We carried out an experiment that measured the binding affinity of cells expressing the zinc finger DNA binding domain on the outer membrane to the fluorescently-labelled oligos. We had two sets of negative controls: one with uninduced BL21 and the other is BL21 expressing the other zinc finger domain. The negative control with the uninduced BL21 is to test nonspecific binding of oligo to the outer membrane of ''E. coli'', and the second control of BL21 expressing a zinc finger domain with a different recognition sequence (e.g. Cy3 mixing with Zif268) is to test for nonspecific binding of zinc finger domain to oligo. We carried out our experiment in FluoroMax-2 machine with autopolarizer accessory.

300 Discussion

Based on the data from our experiment, we conclude that there was not a significant difference in the tumbling frequency of the oligos whether it was in the presence of uninduced BL21 or zinc finger domain expressing cells. Unfortunately, the software controlling the fluorimeter was not fully compatible with the anisotropy accessory, and we were unable to alter emission polarization orientation.

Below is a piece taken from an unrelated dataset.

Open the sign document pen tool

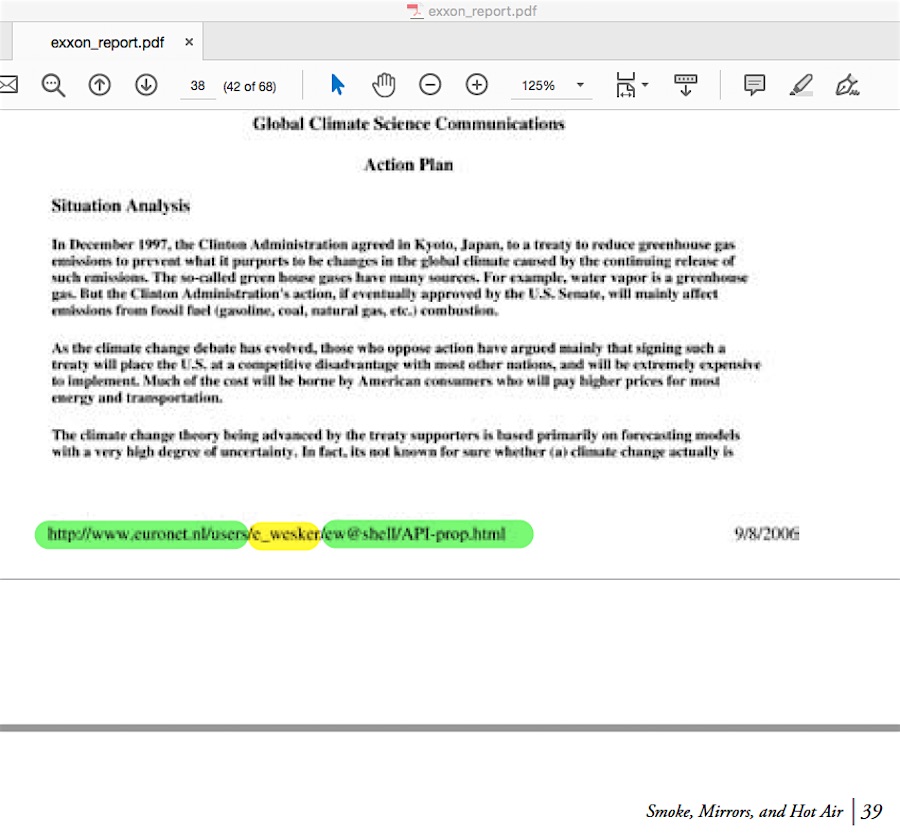(847, 85)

As a result, we are only able to compare between negative control and sample values, but no meaningful anisotropy or polarization measurements can be extracted from the data.



Binding Assay with UV/Vis Spectrophotometer

A second attempt to assay the binding affinity of the expressed cells with the fluorescence oligos was carried out with a UV/Vis Spectrophotometer. A binding assay was performed with fluorescently-labeled oligos. Three types of cells were grown: BL21 with no fusion construct, BL21 carrying an uninduced fusion construct (LOG or LOZ), and BL21 carrying an induced fusion product. The latter two were then incubated with double-stranded, fluorescently-labeled oligos corresponding to the Gli-1 or Zif268 recognition sequence. After incubation, cells were pelleted, washed, and resupended in 20μM ZnSO4, 20mM Tris, pH 8.0 buffer. Emission data were recorded at wavelengths corresponding to the fluorophores used.

300

Left: Samples with Gli-1 expression under an excitation frequency of 550 and emission freq of 564 (bottom plate read). Right: Samples with Znf268 expression under excitation of 495 and emission of 520 (bottom plate read). Dup1, 2 and Rep1 and 2 represent the two different colonies selected from the same plate. Samples on both graphs from left to right: lac-ompA-Gli (induced), lac-ompA-Gli (uninduced), lac-ompA-Znf268 (induced), LOZ (uninduced), buffer alone, buffer and CY3, buffer and 6FAM.

Discussion

Unfortunately, none of the samples showed fluorescence higher than BL21 alone, which is consistent with the fluorescent polarization assay. We cannot say whether this is due to failure to establish proper conditions for binding, inefficient transport to the membrane, improper folding or instability of the fusion protein.